What you should do
Answer the following questions using the report on the fuel subsidy talks.
(a) After marketers raised the price of petrol, what did Labour announce?
(b) Who led the government team at yesterday's meeting?
(c) Which former state governor faulted the NLC for shunning the resumed negotiation?

··· Text for analysis

A major step towards averting an industrial action over petrol subsidy removal was taken last night.

Yesterday’s meeting was a follow-up to Wednesday’s parley between the government and Labour over President Bola Ahmed Tinubu’s pronouncement during his inauguration statement that ‘fuel subsidy is gone’.

Following the speech, marketers raised the price of petrol and Labour announced a nationwide strike to begin on Wednesday.

Negotiations would continue tomorrow on the demands, the spokesman of the government team, Mr. Dele Alake, announced after the meeting.

He said Labour’s demands are “not impracticable”.

TUC President Festus Osifo confirmed tomorrow’s meeting.

Nigeria Labour Congress (NLC) leadership, which attended Wednesday’s meeting, failed to show up yesterday.

It declared its intention to go ahead with strike on Wednesday.

According to its president Joe Ajaero, the government must reversed the ‘unilateral’ increase of petrol prices before any negotiation.

Former Edo State governor Adams Oshiomhole faulted the NLC for shunning the resumed negotiation between the Federal Government and the organised Labour.

He expressed the hope that the Joe Ajaero-led union will return to the tomorrow when the government team and Labour officials resume talks.

But the government said it would continue to reach out to the NLC leadership.

There were calls on the NLC to shelve the planned action.

The government got more support for the subsidy removal from manufacturers, investors and business concerns, and was urged to introduce palliatives.

The government team at yesterday’s meeting was led by Secretary to the Government of the Federation (SGF) Senator George Akume.

Alake said: “We are very happy to announce that this engagement has been very productive.

“The TUC presented a list of demands, which will be presented to Mr President for consideration.

“A lot of the items on the list are not impracticable. What we need to do is to study the numbers very well.

“We have asked the TUC to also give us a leeway to consult very exhaustively and reconvene on Tuesday (tomorrow) to look at the numbers’ viability and practicability of all the items.

“The most important is the issue of the minimum wage, which the Labour movement has demanded given the consequential impact of this removal of subsidy.

“The government will look at that and Mr President is most likely going to constitute a tripartite committee of Federal Government, states and the organised Labour as well as the private sector.

“The committee will study all the dynamics of a wage increase in percentages, the numbers and the categories that will be affected.

“So, by Tuesday, when we reconvene to meet with the TUC again, we should have very concrete items to present to the world.

“But, the most important thing for today is that we are making appreciable progress with the Labour.”

······
··· Supplied information

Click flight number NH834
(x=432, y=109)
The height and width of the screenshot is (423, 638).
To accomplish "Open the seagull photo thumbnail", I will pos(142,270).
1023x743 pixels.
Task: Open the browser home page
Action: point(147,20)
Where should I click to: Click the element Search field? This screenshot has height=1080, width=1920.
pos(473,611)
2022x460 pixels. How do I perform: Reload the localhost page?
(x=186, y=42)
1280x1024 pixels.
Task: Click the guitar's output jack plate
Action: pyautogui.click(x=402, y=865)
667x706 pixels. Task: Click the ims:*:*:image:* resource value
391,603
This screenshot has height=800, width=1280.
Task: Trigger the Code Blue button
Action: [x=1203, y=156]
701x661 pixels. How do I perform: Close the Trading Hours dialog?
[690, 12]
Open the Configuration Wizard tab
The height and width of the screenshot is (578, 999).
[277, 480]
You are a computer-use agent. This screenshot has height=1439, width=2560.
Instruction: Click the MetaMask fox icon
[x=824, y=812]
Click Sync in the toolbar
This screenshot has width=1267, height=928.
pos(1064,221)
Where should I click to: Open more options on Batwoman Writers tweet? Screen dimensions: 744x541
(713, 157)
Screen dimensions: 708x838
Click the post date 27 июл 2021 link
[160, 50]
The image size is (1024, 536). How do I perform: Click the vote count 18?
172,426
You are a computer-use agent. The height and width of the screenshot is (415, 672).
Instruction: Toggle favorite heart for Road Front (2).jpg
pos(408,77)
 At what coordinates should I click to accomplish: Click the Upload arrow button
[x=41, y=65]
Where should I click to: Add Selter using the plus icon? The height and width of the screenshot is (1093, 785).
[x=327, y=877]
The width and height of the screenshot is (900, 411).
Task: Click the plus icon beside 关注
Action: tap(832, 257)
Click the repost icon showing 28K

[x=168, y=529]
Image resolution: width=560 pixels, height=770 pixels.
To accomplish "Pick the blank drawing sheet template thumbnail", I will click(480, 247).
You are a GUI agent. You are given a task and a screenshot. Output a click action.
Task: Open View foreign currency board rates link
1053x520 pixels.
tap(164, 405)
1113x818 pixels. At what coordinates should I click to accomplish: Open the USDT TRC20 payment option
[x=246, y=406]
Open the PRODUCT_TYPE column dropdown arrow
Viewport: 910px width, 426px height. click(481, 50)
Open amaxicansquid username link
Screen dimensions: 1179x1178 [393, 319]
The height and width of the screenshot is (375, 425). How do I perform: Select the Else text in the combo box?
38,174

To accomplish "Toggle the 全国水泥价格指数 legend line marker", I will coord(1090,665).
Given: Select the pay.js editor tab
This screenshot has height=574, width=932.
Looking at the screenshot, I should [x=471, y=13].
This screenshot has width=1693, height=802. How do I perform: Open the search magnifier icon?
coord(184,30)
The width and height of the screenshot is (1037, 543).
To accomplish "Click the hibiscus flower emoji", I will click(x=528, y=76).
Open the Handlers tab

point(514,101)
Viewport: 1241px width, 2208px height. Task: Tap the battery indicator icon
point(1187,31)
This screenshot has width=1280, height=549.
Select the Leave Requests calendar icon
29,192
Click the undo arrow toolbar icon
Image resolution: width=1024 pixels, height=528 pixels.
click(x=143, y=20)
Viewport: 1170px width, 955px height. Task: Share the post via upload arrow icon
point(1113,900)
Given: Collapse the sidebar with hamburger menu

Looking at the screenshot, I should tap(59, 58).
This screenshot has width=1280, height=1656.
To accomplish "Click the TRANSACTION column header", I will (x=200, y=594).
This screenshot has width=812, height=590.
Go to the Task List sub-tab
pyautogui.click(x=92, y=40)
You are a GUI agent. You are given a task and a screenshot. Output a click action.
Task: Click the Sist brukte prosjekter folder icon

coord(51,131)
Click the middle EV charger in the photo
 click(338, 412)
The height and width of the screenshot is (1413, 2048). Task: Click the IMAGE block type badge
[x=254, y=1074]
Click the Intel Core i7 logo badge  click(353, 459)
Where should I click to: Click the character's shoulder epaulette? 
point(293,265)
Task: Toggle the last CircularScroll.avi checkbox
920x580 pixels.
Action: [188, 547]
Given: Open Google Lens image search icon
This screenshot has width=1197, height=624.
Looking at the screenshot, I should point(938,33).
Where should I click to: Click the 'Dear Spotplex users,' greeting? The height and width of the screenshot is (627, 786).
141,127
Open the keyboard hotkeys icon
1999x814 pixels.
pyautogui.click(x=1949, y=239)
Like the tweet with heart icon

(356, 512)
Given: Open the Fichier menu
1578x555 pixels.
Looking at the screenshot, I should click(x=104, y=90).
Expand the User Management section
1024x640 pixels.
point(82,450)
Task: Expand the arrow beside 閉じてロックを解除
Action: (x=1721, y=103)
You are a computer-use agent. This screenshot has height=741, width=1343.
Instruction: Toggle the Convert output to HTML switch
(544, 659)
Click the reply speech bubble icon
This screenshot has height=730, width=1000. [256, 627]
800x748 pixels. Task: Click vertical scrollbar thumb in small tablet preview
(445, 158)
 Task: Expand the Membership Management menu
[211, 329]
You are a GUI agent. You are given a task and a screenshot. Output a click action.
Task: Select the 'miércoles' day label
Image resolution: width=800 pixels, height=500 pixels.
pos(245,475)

······

Response area
(a) A nationwide strike to begin on Wednesday.
(b) Senator George Akume, Secretary to the Government of the Federation (SGF).
(c) Adams Oshiomhole, former governor of Edo State.